Sewanee's Jim Peterman's Vision for a Better World

by Tom Sanders — Sewanee’s Website

Jim Peterman has not retired, he is quick to point out. He is taking a sabbatical, which “is not a vacation,” he adds. What he says only occasionally and in fairly private settings is that the sabbatical (a period of reflection and study that prepares professors to refresh their teaching and research) had been a long time coming. On the normal rotation, he would have taken a sabbatical about seven years ago, but in addition to teaching, Peterman, a professor of philosophy at Sewanee, also spent those years working hard as an educational entrepreneur, building a program of academic civic engagement that would go on to gain national recognition from the Carnegie Foundation for the Advancement of Teaching and the Public Interest Technology University Network.

“The Office of Civic Engagement has been all-consuming, and I have not really had the opportunity for several years to step back and take perspective,” he says. “Once you start a program, you just have to do it. So, I’ve been really busy, and I am now in a period of discernment.”

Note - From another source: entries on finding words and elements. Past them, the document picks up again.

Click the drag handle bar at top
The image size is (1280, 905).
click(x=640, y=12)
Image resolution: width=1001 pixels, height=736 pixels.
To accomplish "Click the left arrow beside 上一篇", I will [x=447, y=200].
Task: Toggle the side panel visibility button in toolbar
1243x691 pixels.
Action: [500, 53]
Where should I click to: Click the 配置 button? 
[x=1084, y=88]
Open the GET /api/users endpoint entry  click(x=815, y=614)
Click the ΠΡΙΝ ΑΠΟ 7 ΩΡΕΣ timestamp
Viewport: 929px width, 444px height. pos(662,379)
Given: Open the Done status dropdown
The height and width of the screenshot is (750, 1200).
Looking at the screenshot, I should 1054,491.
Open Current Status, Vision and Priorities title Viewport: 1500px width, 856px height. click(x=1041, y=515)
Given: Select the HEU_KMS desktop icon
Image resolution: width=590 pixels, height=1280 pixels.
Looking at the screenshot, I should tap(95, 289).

Today, he rests. But not for long.

One could argue that civic engagement is baked into the mission of the University of the South—to educate students to “be prepared to search for truth, seek justice, preserve liberty under law, and serve God and humanity.” Peterman and others argued just that point when proposing the formation of the Office of Civic Engagement in 2012. While a healthy group of faculty, staff, and students have been pressing the importance of civic engagement for over two decades, Peterman has always been at the center of those efforts.